Restate the lines of the material below word for word, from the first through the one containing "隐私条款 (229, 1689)", and include nothing else; pictures stay out.
- - - - -
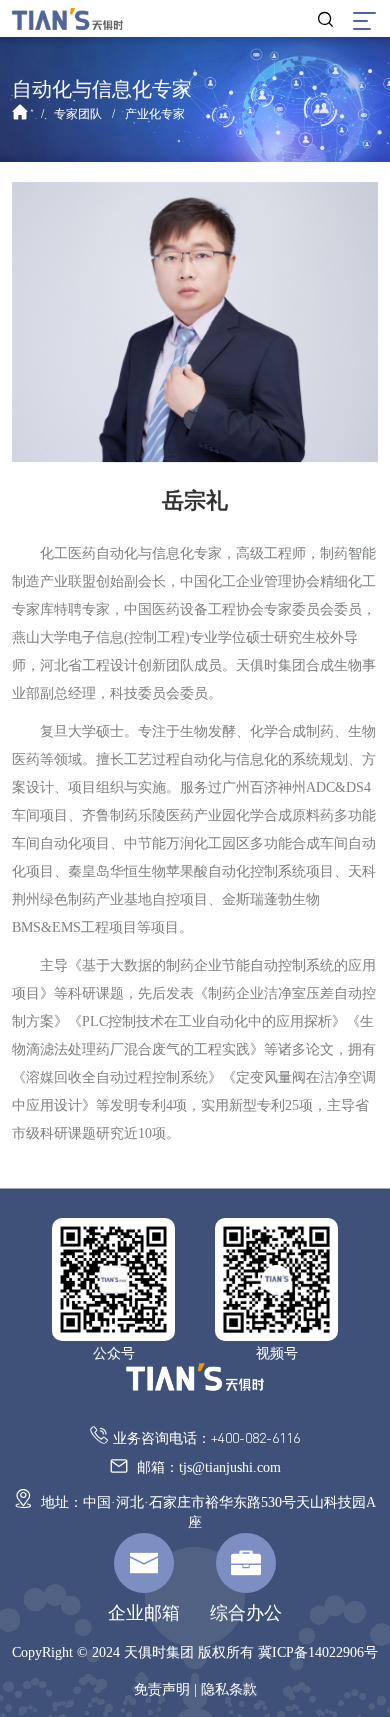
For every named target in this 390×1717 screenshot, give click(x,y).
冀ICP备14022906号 (318, 1652)
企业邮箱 (144, 1613)
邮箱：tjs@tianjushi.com (207, 1467)
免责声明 (162, 1689)
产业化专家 (155, 114)
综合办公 (246, 1613)
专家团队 (78, 114)
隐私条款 (229, 1689)
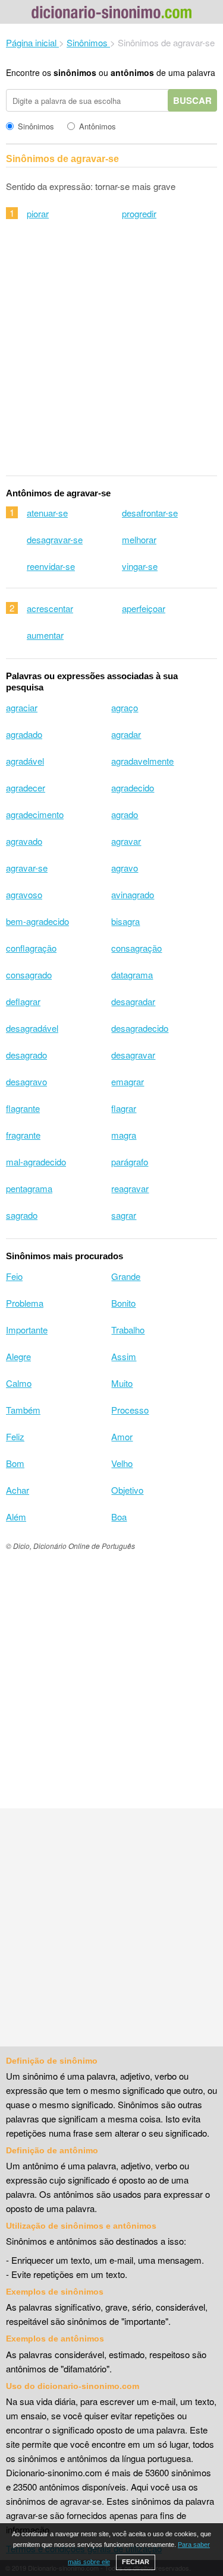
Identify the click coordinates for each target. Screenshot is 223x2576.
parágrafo (129, 1161)
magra (123, 1135)
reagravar (130, 1188)
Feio (14, 1276)
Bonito (123, 1303)
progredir (139, 213)
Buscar (192, 100)
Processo (130, 1409)
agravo (124, 867)
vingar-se (140, 566)
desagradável (32, 1028)
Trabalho (128, 1329)
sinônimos (75, 72)
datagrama (132, 974)
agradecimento (35, 814)
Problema (24, 1303)
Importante (27, 1329)
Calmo (19, 1383)
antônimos (132, 72)
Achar (17, 1490)
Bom (15, 1463)
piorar (38, 213)
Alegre (18, 1356)
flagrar (123, 1108)
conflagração (31, 948)
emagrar (127, 1081)
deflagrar (23, 1001)
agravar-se (27, 867)
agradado (24, 734)
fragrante (23, 1135)
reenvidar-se (51, 566)
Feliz (15, 1436)
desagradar (133, 1001)
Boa (119, 1516)
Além (16, 1516)
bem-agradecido (37, 921)
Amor (122, 1436)
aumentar (45, 635)
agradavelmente (142, 761)
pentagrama (29, 1188)
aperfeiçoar (143, 608)
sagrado (21, 1215)
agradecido (132, 787)
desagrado (26, 1054)
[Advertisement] (111, 355)
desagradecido (139, 1028)
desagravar (133, 1054)
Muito (122, 1383)
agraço (124, 707)
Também (23, 1409)
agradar (126, 734)
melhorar (139, 539)
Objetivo (127, 1490)
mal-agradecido (36, 1161)
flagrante (23, 1108)
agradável (25, 761)
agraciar (21, 707)
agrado (124, 814)
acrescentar (50, 608)
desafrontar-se (150, 512)
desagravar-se (55, 539)
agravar (126, 841)
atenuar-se (47, 512)
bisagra (125, 921)
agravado (24, 841)
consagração (136, 948)
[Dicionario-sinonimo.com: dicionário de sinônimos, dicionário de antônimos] (112, 14)
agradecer (25, 787)
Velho (122, 1463)
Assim (123, 1356)
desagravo (26, 1081)
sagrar (123, 1215)
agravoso (24, 894)
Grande (125, 1276)
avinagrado (132, 894)
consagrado (29, 974)
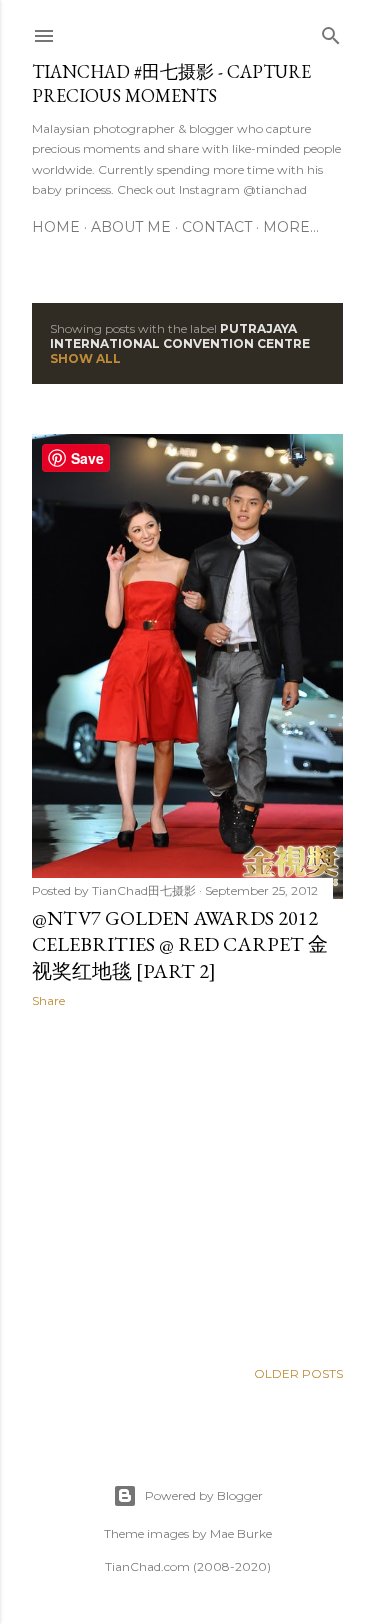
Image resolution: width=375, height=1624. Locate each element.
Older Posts (298, 1373)
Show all (85, 358)
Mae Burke (241, 1533)
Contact (217, 227)
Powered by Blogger (204, 1495)
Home (56, 227)
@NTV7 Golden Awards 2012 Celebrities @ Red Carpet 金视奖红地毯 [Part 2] (180, 944)
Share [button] (48, 1000)
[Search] (331, 31)
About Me (131, 227)
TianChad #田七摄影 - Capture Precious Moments (171, 83)
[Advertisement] (187, 1183)
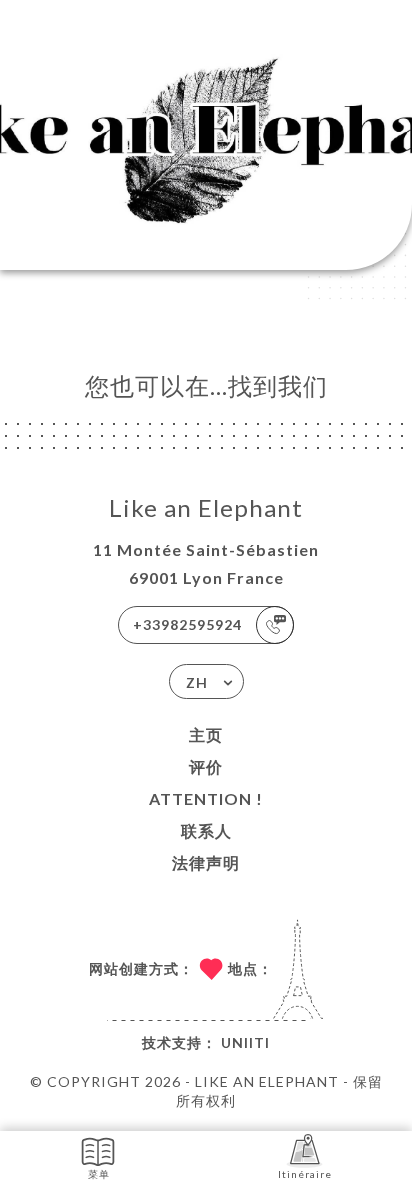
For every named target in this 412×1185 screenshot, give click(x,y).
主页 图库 (56, 178)
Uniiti (245, 1042)
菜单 (99, 1174)
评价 (206, 766)
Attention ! (206, 798)
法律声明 (206, 862)
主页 (206, 734)
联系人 (206, 830)
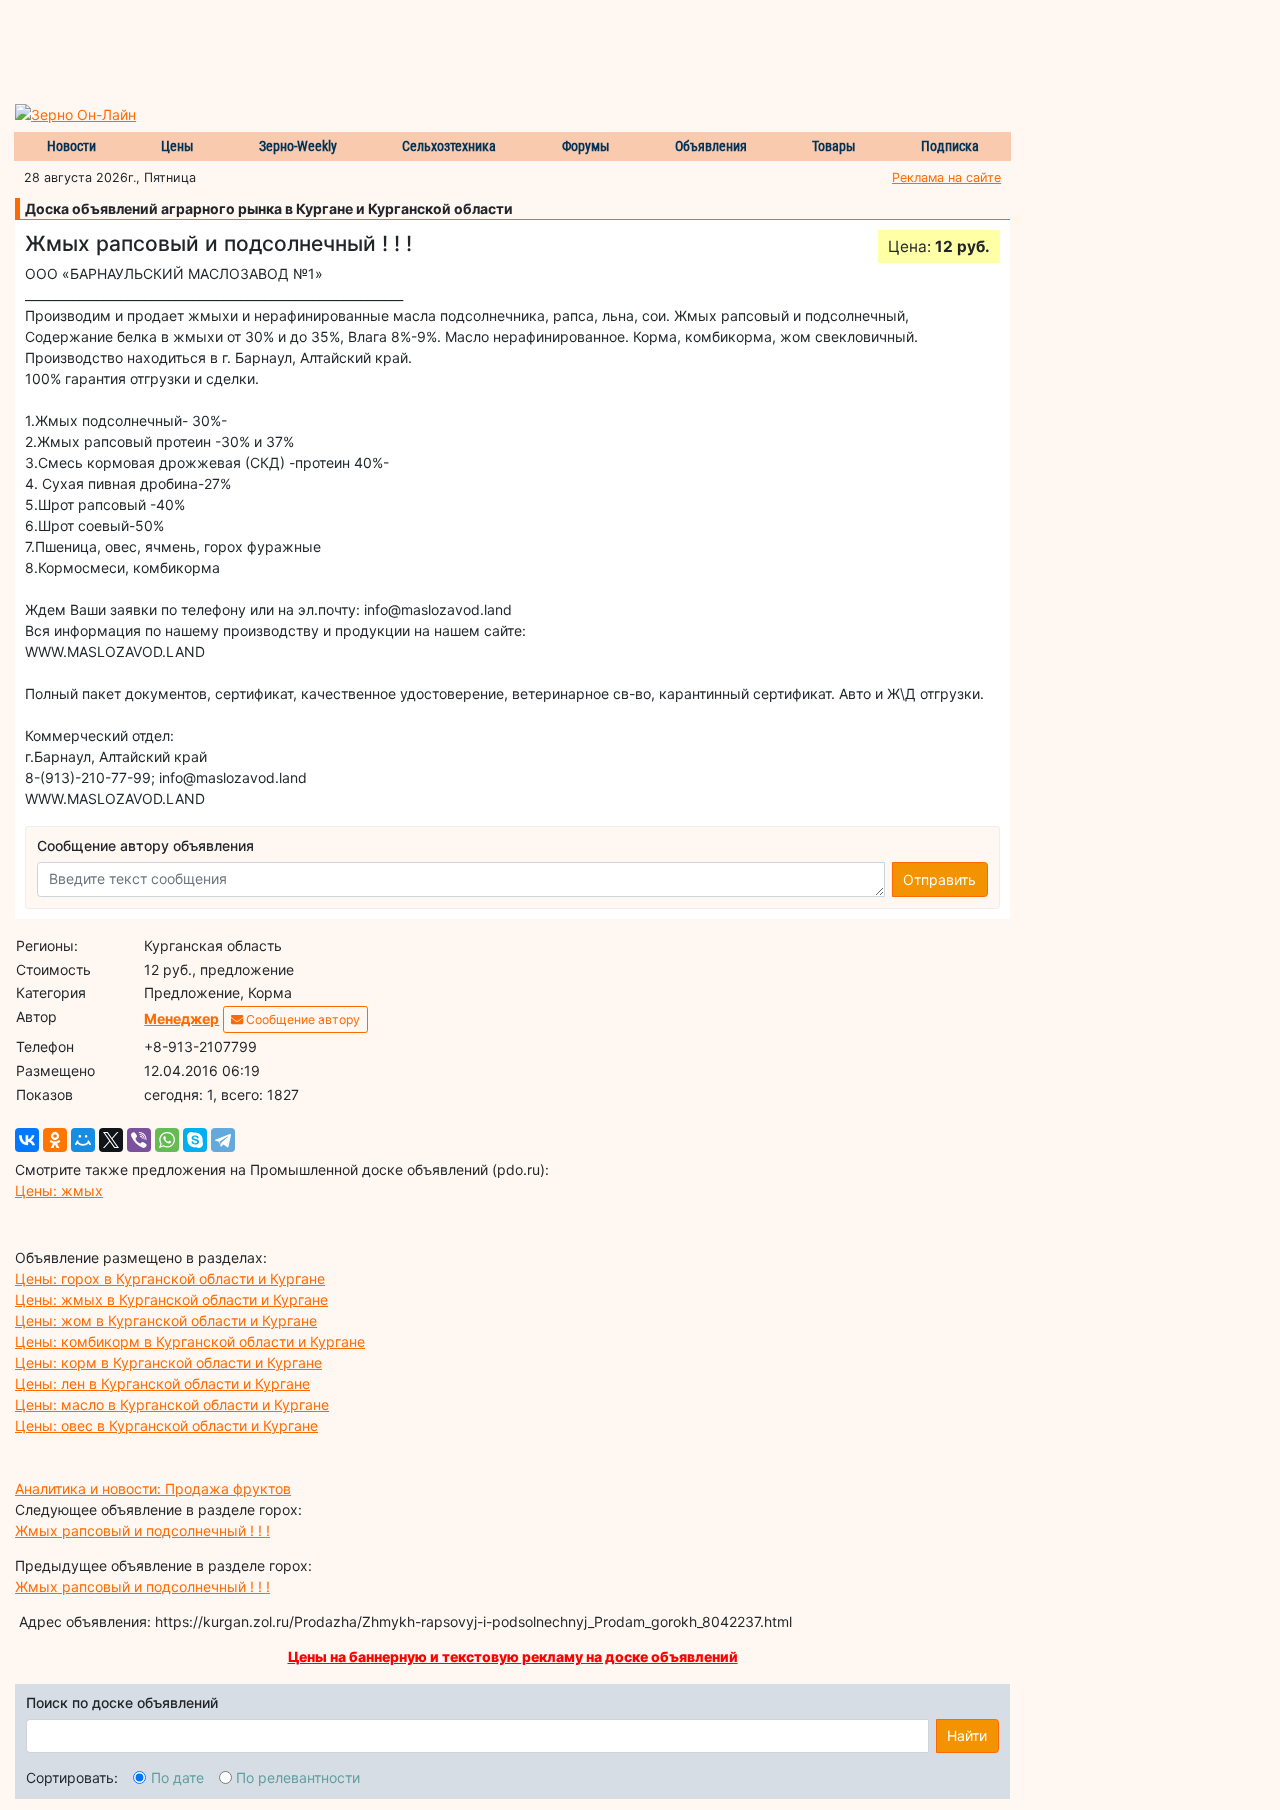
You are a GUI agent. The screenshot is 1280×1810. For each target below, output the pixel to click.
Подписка (950, 146)
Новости (71, 146)
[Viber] (139, 1140)
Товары (834, 146)
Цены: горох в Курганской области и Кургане (170, 1278)
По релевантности (298, 1777)
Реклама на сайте (946, 177)
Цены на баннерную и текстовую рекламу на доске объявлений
- - - - -
:: Answer box ::
For every named target in this 390×1717 screenshot, give click(x,y).
冀ICP备14022906号 (318, 1652)
企业邮箱 (144, 1613)
邮箱：tjs@tianjushi.com (207, 1467)
免责声明 (162, 1689)
产业化专家 (155, 114)
综合办公 (246, 1613)
专家团队 (78, 114)
隐私条款 (229, 1689)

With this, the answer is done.